Я понимал, что причина такого необычайного отношения ко мне не моя игра, а мой характер. Но меня это вовсе не утешало. Понадобились годы и годы, чтобы расстаться с репутацией злостного нарушителя порядка на поле. Да и сейчас еще я чувствую на себе слишком пристальный взгляд судей, а когда получаю даже двухминутное наказание — вещь в практике любого игрока вполне заурядная, — снова ощущаю себя прежним Майоровым, от которого болельщики постоянно ждали какого-нибдуь подвоха.
Но я давно уже не «тот» Майоров. Я стал старше и опытней. Я научился сдерживать себя. Мне пришлось сделать это: еще можно снести, когда удаляют и распекают ведущего игрока и капитана, но когда такое случается с играющим тренером — а я уже рассказывал, что был им некоторое время, — то тут уж никому ничего не объяснишь. Не буду скрывать: в этой шкуре «примерного ученика», которую я вынужден был натянуть па себя вместе с тренерской должностью, мне было поначалу очень трудно и неловко. Первое время у меня даже игра не клеилась, так много думал я о том, чтобы, не дай бог, не нарушить правила, не пуститься в объяснения с судьями.
Сколько вдалбливал я себе в голову эту истину: не спорь с судьями, даже если они и не правы, пусть ты уверен в своей невиновности, помолчи, доказывать им это можно где угодно, только не на поле. Я теоретически понимал это всегда. Но стоило мне, будучи на поле, услыхать несправедливый (с моей, разумеется, далеко не всегда безошибочной точки зрения) свисток, и я мигом забывал все свои благие побуждения вести себя паинькой. Я мчался к судье, и начинался долгий митинг, который нередко заканчивался тем, что его инициатор, сопровождаемый дружным свистом публики, отправлялся отбывать свой штраф «за пререкания с судьями». И очень много понадобилось уроков, чтобы теория перешла в практику.
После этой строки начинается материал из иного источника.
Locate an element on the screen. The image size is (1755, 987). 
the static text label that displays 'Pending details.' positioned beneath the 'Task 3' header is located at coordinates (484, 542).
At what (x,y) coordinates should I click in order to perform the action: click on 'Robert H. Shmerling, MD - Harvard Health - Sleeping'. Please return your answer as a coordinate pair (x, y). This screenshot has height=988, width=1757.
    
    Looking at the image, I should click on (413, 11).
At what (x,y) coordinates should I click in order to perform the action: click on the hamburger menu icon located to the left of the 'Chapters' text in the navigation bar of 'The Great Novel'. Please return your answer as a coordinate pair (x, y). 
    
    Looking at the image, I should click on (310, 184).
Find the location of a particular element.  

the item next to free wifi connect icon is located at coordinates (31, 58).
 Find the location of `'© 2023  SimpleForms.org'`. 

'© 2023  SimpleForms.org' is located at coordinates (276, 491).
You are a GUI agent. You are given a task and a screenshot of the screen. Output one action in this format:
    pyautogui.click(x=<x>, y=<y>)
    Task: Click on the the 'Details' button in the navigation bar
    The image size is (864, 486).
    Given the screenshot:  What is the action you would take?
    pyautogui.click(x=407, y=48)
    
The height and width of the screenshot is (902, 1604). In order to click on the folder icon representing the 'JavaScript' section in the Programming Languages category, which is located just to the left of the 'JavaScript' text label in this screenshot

Жизнь била меня за характер неоднократно. Но долго ее удары не шли впрок. Видно, люди взрослеют не в одно время. В нас с Женькой мальчишество жило дольше, чем в других.
Мы с Женькой всегда очень дружили, но — не удивляйтесь — ни с кем — ни с судьями, ни с противниками, ни со зрителями — ни он, ни я не ссорились так часто, не ругались так горячо, как друг с другом. И не из-за чего-нибудь, а из-за хоккея. А уж затеяв ссору, мы забывали обо всем и обо всех. Был в нашей с ним хоккейной жизни один случай, от воспоминания о котором я и сейчас краснею. Да я, может, и не стал бы ворошить прошлое, если б его свидетелями не были другие игроки сборной и если бы мне о нем до сих пор при каждом удобном случае не напоминал А. И. Чернышев.